CS: What kind of training did you do for the role?

Howard: The question is what kind of training didn’t I do. (laughs) I mean it felt like I was training to be an astronaut or something because I spent anywhere from 3,500 to 4,000 yards a day of swimming. To put that in perspective, it’s 25 yards across the pool, so you’re talking about 150 to 200 laps a day. Your shoulders are dead tired. Your spirit is tired. You hate water. You’re all wrinkled up like you’re 95 years old. It was hard and then on top of that, I still had to work with this guy named Darrell Foster whose Will Smith’s trainer, and Darrell trained Sugar Ray Leonard so he demanded an hour of lifting and at least 45 minutes of running every day. No matter what time we started running – at 5AM and we ran another 3 miles every evening if we got off at 12 o’clock at night. There was no going to bed. “I don’t care if you’ve got a 5AM wake-up call. We have to put the time in.” And if you missed the time today, you had to put the time in tomorrow. So who wants to have to run 10 miles tomorrow? But he would make you do it. He would make you do it, but he would run with you and lift with you.

CS: Did you keep it up?

Howard: Yeah, I’m still there. Still there, but it’s a team effort, you know. Anyone inside of Will’s camp runs with him every day or they’re no longer in his camp, anyone that’s got an association with him. Like right now, Pierce, his hairdresser, cuts my hair now and Pierce asked Will, “Is it OK if I go and work with Terrence?” And he said, “Terrence is part of my camp and you are my connection to him. If I need to reach him, you’re there and you’re there to keep him running.” (laughs) So this morning I was exhausted. I had the benefit of being in an art gallery last night. Hugh Hefner was there and some of his Playboy girls and I was having a good time (laughs) and then I got home at 12 o’clock and got up at 5 o’clock this morning and had my run, had my run, you know, so I felt like I’m doing my job.

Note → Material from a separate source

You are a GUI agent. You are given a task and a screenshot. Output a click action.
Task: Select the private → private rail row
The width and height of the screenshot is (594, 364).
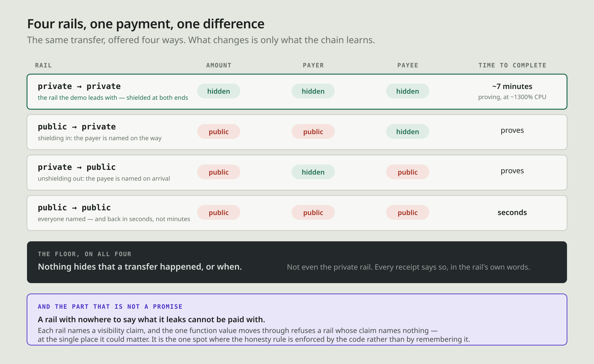pyautogui.click(x=297, y=92)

I still gotta do my hour of lifting.

CS: Can you talk a little bit about working with Bernie Mac in this? He was doing a dramatic role and doing something different. Were you able to help him in any way?

Howard: No, you don’t need to help Bernie. (laughs) See, that’s the thing, to have that comical wit, it means you must be smarter that everyone else around you, and he understands the dramatic pauses and that’s the beautiful thing about him. You don’t know if he’s playing or if he’s dead serious about what he’s doing, and he can make light of a heavy situation. So, for me, him and Tom Arnold together… I mean wait ’til you see the DVD outtakes (laughs) because they would just go on and on and on and off of each other. Bernie did just what was necessary. He brought the film home for us. Me, I’m a drama king. I talk in this mellow, melancholy way and you know that’s just my nature. Bernie kept it honest. Bernie kept it honest and I love that about him.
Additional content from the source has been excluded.